Segment Start: EXERCISE DATA

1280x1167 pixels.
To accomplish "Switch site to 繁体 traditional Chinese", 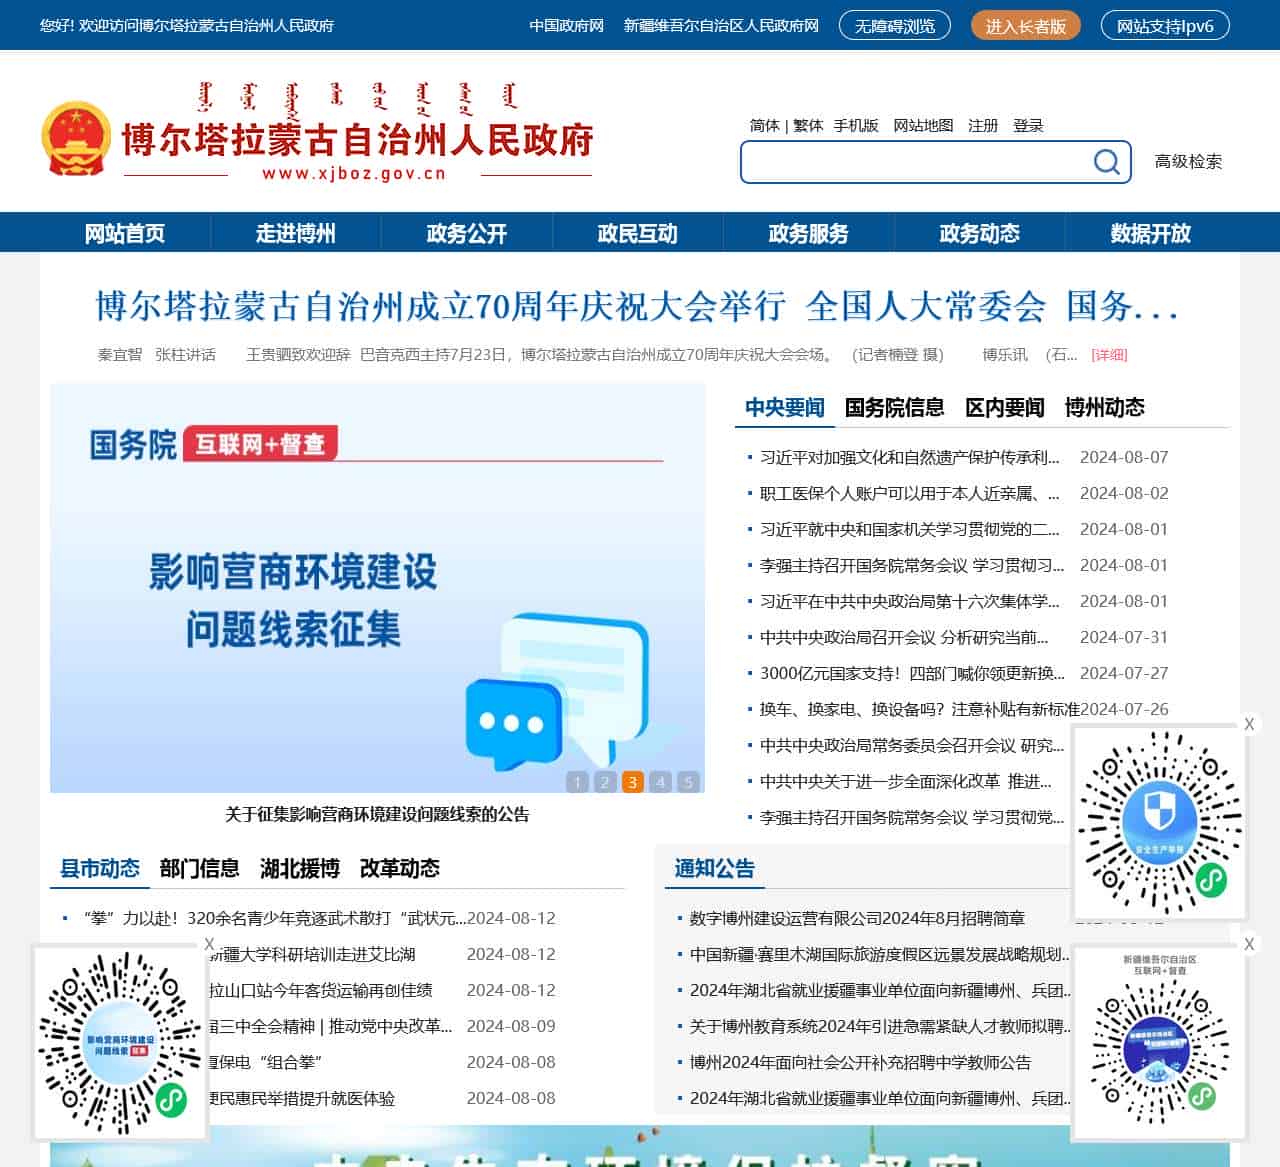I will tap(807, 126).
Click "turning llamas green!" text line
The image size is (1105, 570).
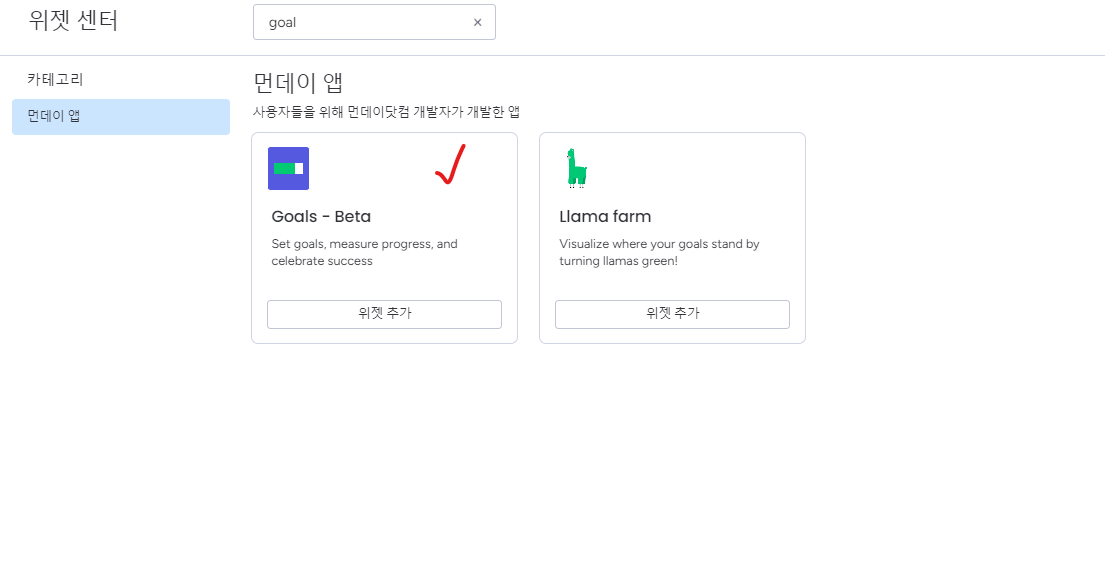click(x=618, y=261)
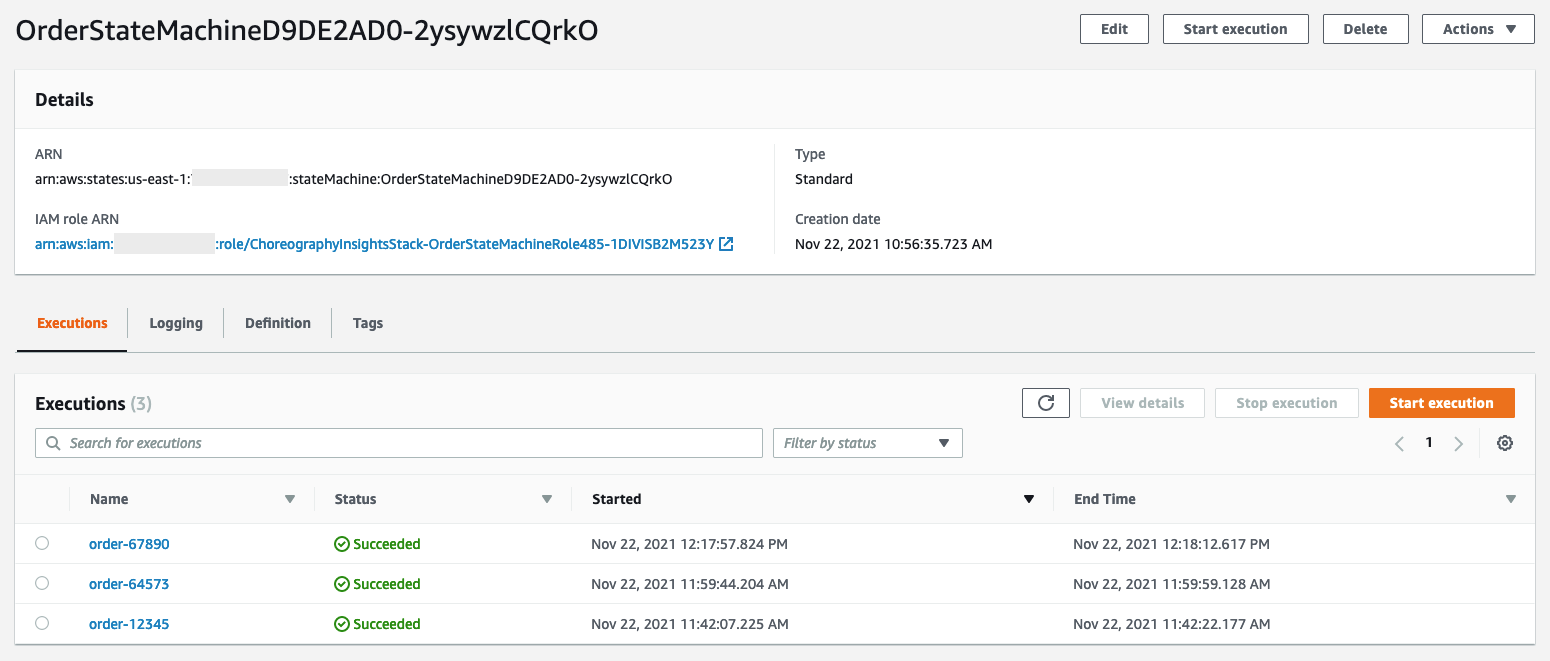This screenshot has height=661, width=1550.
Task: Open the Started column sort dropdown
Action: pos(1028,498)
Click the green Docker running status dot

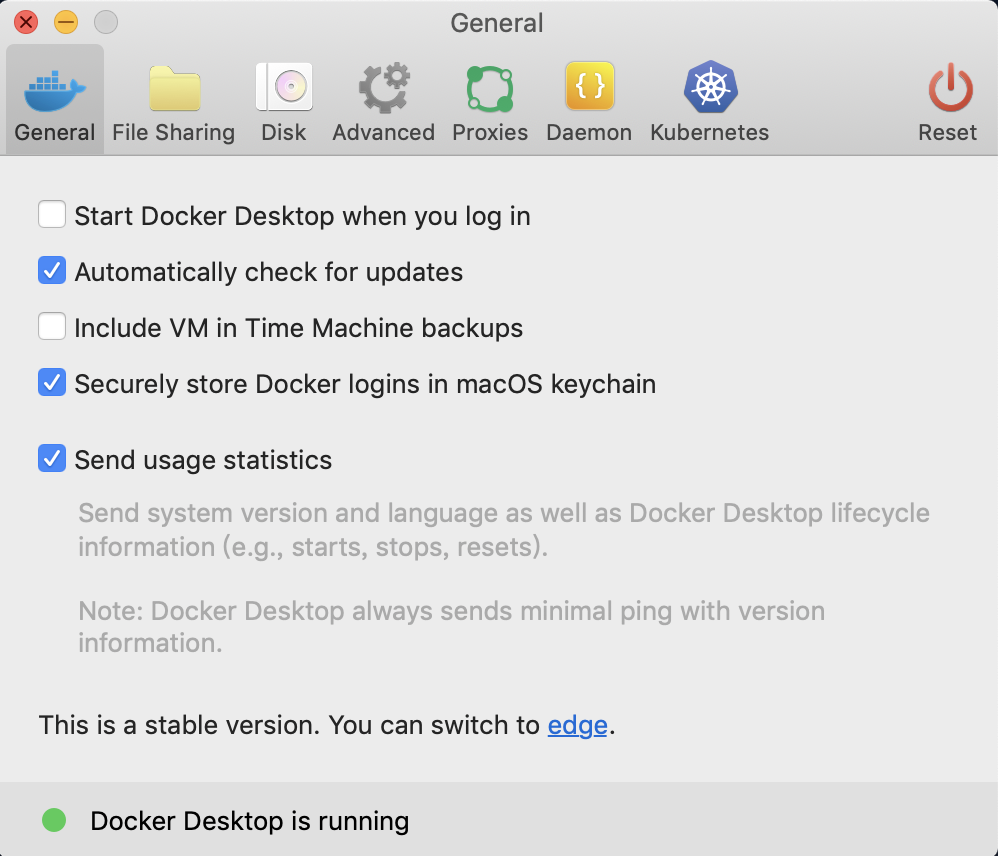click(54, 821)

Segment End: EXERCISE DATA

### WHAT THE TASK REQUIRES
The lines from the one containing "The image size is (1105, 570)." through the final line of the data are to be repeated exactly, with both ends included and all pictures left out.

### SOLUTION TO THE PROBLEM
The image size is (1105, 570).
click(x=618, y=261)
This screenshot has height=661, width=1550.
Task: Open the Started column sort dropdown
Action: pos(1028,498)
Click the green Docker running status dot

click(54, 821)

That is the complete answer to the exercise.